* [DOCUMENT PASSAGE]
Decision No:  C74/17-18(DLA)

 

 

 

 

SOCIAL SECURITY ADMINISTRATION (NORTHERN IRELAND) ACT 1992

 

SOCIAL SECURITY (NORTHERN IRELAND) ORDER 1998

 

 

DISABILITY LIVING ALLOWANCE

 

 

Application by the claimant for leave to appeal

and appeal to a Social Security Commissioner

on a question of law from a Tribunal’s decision

dated 6 April 2017

 

 

DECISION OF THE SOCIAL SECURITY COMMISSIONER

 

 

1.     This is a claimant’s application for leave to appeal from the decision of an appeal tribunal sitting at Dungannon.

 

2.     For the reasons I give below, I grant leave to appeal.  I allow the appeal and set aside the decision of the appeal tribunal.  I remit the appeal to a newly constituted tribunal for determination.

 

REASONS

 

         Background

 

3.     The applicant claimed disability living allowance (DLA) from the Department for Social Development (the Department) from 22 July 2011 and was awarded high rate mobility component and middle rate care component for a four year period.  She made a renewal claim for the period from 22 July 2015 on the basis of needs arising from breast cancer and haemorrhoids.  The Department obtained a report from the applicant’s general practitioner (GP) on 6 July 2015.  On 16 July 2015 the Department decided on the basis of all the evidence that the applicant did not satisfy the conditions of entitlement to DLA from and including 22 July 2015.  The applicant appealed.

 

4.     The appeal was considered by a tribunal consisting of a legally qualified member (LQM), a medically qualified member and a disability qualified member.  After a hearing on 18 December 2015 the tribunal disallowed the appeal.  However, the decision of the appeal tribunal was later set aside by Chief Commissioner Mullan on 7 February 2017 and the appeal was remitted to a newly constituted tribunal for determination.

 

5.     The appeal was considered by a newly constituted tribunal, again consisting of a legally qualified member (LQM), a medically qualified member and a disability qualified member.  After a hearing on 6 April 2017 the new tribunal disallowed the appeal.  The applicant then requested a statement of reasons for the tribunal’s decision and this was issued on 26 June 2017.  The applicant applied to the LQM for leave to appeal from the decision of the appeal tribunal but leave to appeal was refused by a determination issued on 19 September 2017.  On 23 October 2017 the applicant applied to a Social Security Commissioner for leave to appeal.

* [INFORMATION SHOWN]
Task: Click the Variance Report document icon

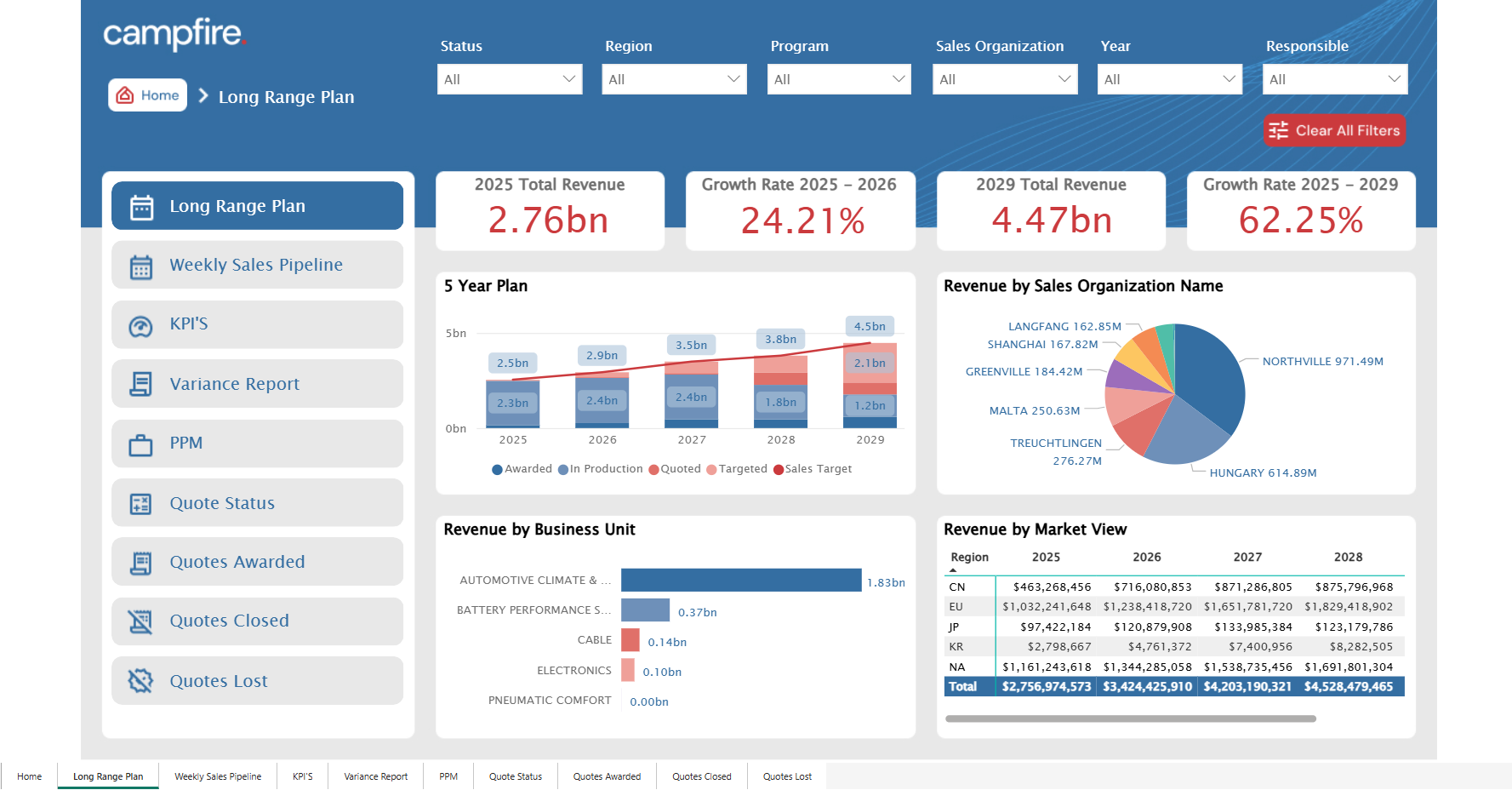Action: pos(141,385)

* [WHAT YOU ARE ASKED TO DO] According to the Social Security Commissioner's decision on disability living allowance, who set aside the first appeal tribunal's decision, and on what date?

* [RESPONSE] Chief Commissioner Mullan set it aside on 7 February 2017.